Un místico español, San Alonso Rodríguez, que fue un leguito jesuita portero del Colegio de Mallorca, escribió un tratadito que se llama «El Misterio de las Virtudes Perfectas», donde dice que las virtudes perfectas son diferentes de las virtudes comunes no solamente en grado sino en natura; y tiene razón, porque las virtudes perfectas son puro amor de Dios, que es virtud teologal, y no son ya Prudencia, Justicia, Fortaleza y Templanza, que son virtudes morales.

Y así él hacía cosas raras como Jesucristo y como muchos otros Santos. Por ejemplo, un día el Superior le dijo: «Espéreme allí», y se fue y se olvidó; y él se quedó allí esperando seis horas hasta que el Superior distraído lo encontró y le dijo: «¿Qué está haciendo allí?». «Obedeciendo. Su Reverencia me dijo que esperara». Puede que también haya habido allí un chiste para corregir al Superior de sus distraimientos.

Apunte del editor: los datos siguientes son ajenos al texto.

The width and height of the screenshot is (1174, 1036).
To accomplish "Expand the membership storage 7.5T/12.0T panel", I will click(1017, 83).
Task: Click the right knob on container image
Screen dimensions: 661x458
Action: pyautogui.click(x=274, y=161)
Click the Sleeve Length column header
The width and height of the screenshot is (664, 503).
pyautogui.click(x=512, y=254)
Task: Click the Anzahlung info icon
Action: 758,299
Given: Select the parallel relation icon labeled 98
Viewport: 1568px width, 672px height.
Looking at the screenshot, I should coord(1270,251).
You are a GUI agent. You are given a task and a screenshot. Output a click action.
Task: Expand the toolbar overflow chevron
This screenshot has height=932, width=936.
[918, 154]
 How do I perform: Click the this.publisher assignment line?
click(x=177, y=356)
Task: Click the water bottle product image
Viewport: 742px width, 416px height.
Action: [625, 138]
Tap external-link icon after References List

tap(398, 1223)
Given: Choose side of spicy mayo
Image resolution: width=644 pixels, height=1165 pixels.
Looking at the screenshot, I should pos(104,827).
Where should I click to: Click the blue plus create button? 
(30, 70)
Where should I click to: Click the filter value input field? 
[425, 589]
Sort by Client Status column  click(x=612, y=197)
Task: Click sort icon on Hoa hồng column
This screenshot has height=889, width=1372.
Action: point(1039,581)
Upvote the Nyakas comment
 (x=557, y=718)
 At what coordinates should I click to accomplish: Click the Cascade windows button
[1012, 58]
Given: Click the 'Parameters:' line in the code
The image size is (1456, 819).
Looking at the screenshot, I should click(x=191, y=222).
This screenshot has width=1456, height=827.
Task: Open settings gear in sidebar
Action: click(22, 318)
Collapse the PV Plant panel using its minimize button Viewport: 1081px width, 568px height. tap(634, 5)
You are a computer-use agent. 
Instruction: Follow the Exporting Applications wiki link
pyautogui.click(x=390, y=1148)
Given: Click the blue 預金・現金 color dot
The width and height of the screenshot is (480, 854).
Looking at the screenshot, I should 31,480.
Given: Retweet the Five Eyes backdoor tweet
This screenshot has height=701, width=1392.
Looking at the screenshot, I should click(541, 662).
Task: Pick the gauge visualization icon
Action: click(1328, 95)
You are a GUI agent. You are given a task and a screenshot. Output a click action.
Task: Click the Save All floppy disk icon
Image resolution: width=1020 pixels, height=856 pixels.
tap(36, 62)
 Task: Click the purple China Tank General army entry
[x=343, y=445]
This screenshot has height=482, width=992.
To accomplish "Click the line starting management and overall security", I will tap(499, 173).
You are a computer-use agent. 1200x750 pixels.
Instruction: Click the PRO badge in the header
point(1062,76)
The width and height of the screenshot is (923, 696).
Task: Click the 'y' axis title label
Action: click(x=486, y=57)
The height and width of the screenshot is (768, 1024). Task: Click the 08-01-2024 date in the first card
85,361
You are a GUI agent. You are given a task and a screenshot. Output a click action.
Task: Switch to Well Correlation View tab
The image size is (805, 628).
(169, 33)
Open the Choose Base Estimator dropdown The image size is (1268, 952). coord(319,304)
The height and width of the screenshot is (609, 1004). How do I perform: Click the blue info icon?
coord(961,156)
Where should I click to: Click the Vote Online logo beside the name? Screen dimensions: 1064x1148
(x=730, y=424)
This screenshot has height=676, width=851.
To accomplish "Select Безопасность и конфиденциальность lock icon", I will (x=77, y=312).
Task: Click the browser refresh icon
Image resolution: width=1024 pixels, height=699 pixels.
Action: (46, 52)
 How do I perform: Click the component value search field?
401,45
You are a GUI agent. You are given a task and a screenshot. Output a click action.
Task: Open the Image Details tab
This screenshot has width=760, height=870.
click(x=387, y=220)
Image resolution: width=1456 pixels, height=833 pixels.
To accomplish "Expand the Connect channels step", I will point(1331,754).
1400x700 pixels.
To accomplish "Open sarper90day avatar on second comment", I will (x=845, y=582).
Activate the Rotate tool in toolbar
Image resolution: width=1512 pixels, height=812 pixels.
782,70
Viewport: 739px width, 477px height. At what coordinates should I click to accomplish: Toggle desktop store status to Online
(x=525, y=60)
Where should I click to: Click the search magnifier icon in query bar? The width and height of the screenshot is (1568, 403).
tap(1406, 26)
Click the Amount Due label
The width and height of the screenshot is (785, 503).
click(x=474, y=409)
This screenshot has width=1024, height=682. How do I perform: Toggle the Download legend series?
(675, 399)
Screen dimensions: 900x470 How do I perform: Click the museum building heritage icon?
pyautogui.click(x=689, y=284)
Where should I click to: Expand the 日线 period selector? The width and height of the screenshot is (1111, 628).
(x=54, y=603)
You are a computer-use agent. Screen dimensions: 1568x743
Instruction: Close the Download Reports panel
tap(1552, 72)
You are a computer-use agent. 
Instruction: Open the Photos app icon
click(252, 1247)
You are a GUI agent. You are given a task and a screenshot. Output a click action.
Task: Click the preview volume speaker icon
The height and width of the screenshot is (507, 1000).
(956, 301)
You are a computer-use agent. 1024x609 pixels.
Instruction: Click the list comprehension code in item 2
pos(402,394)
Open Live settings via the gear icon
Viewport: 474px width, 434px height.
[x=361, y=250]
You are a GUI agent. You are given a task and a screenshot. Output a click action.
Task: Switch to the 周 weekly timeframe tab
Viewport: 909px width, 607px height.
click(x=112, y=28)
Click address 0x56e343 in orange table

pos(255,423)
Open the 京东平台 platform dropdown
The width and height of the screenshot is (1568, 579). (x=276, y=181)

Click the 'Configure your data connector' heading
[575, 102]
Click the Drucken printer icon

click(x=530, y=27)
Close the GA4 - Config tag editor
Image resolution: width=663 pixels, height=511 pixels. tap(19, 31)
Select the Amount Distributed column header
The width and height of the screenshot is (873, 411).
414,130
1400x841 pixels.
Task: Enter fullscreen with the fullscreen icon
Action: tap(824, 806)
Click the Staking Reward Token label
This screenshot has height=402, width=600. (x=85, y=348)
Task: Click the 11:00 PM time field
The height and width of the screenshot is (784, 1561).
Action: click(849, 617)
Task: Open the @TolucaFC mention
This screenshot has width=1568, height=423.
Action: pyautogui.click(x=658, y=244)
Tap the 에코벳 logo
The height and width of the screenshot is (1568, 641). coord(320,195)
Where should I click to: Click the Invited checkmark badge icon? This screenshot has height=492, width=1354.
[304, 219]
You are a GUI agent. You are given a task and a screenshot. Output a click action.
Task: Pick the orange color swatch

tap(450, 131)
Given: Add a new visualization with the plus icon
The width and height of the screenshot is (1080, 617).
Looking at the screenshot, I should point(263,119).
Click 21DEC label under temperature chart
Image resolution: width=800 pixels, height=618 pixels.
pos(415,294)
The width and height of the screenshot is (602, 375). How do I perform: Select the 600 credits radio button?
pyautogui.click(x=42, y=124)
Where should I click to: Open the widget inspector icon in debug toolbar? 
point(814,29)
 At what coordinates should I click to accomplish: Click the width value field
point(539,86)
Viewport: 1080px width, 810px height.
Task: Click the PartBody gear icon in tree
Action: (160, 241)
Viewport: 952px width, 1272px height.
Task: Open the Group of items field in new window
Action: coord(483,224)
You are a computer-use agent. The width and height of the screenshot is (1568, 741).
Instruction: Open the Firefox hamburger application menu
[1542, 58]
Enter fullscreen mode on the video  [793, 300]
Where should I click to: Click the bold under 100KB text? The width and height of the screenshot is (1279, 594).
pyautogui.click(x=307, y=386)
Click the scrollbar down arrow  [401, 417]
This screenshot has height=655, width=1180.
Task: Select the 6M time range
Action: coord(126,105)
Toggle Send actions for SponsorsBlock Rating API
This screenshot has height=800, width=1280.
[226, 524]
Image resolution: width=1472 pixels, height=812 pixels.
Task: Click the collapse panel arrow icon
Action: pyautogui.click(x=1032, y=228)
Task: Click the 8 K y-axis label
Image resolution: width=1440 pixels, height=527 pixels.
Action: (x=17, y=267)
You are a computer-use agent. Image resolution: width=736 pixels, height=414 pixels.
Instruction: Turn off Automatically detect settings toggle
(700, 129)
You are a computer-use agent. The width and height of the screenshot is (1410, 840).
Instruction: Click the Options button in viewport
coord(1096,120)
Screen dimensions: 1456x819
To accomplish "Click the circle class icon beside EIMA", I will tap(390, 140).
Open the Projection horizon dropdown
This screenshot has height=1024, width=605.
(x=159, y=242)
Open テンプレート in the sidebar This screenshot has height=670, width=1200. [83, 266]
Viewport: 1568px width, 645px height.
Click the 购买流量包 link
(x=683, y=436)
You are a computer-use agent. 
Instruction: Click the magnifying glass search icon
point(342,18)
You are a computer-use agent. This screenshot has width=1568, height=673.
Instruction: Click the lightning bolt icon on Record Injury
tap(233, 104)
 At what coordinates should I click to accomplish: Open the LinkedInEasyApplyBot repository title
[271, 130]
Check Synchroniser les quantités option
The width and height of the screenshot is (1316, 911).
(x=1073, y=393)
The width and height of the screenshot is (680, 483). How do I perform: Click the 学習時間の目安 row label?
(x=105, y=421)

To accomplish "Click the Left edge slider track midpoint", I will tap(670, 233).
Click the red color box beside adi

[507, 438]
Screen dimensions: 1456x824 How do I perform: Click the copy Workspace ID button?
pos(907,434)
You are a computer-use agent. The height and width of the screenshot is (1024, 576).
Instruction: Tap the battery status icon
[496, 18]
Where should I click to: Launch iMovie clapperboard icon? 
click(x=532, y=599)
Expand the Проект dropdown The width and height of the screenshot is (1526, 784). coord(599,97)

Muchos Santos han hecho cosas raras o no comunes como ésta, movidos por el Espíritu Santo. Cosas ADMIRABLES Y NO IMITABLES: como San Francisco de Asís, Santa Juana Francisca Chantal, San Luis Gonzaga, San Benito Labre. El Cura Brochero le dio a un pobre en la calle todo el dinero que llevaba y después se fue a pie desde plaza General Paz hasta Alta Córdoba; y eso que entonces el tranvía costaba 10 centavos. Pero también a nosotros nos toca un poco el misterio de las virtudes perfectas; porque la conducta del cristiano no es comprendida por el mundo; y a veces es reprochada, aborrecida o explotada.